Work required:
Leave the pictures out and quote only the lines from the one with "Select 'по поточному будинку' radio option" down to the end of the listing below.

■ ■ ■ ■ ■ ■ ■

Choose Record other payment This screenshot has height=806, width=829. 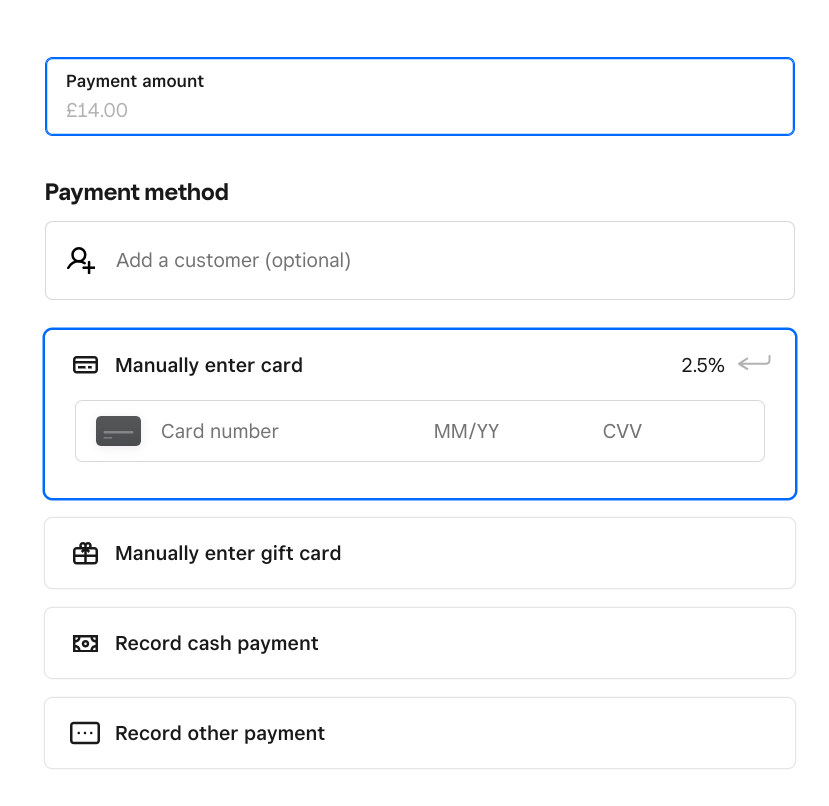(220, 733)

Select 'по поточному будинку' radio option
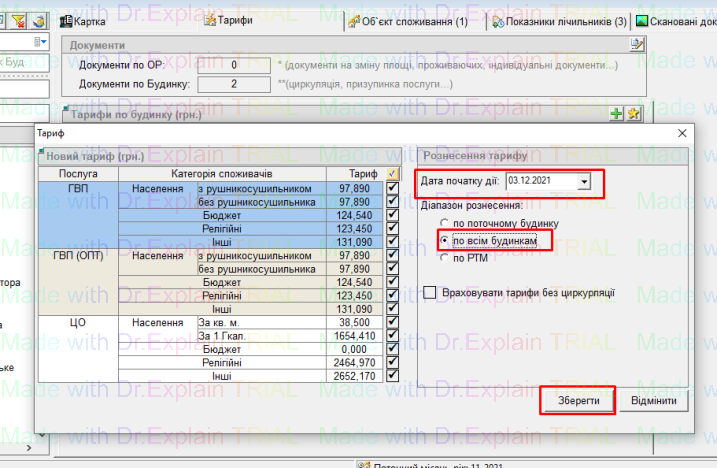click(x=444, y=224)
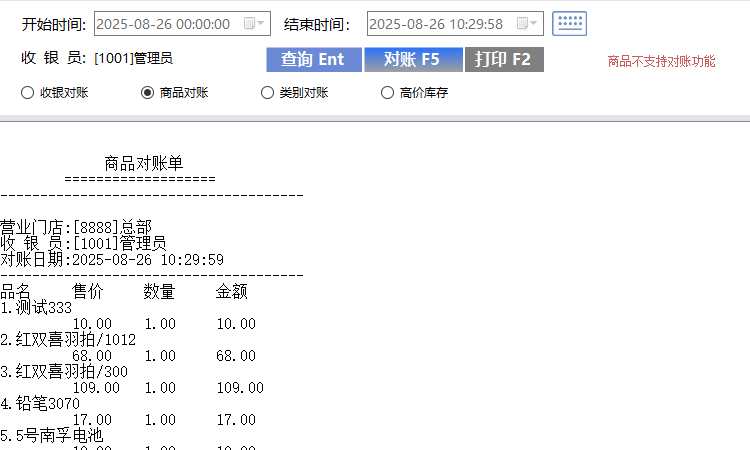Click the 营业门店 [8888]总部 line
The image size is (750, 450).
point(76,227)
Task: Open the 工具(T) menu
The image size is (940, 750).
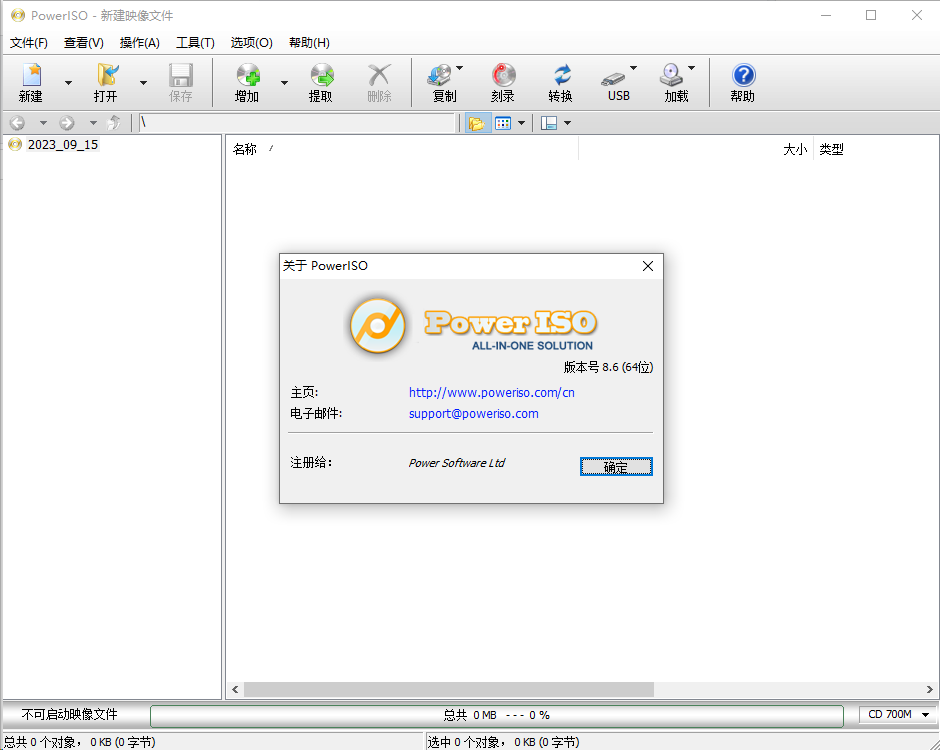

■ ■ ■ ■ ■ ■ ■

Output for this task:
Select 'по поточному будинку' radio option
click(x=444, y=224)
Click the 营业门店 [8888]总部 line
The image size is (750, 450).
point(76,227)
Task: Open the 工具(T) menu
The image size is (940, 750).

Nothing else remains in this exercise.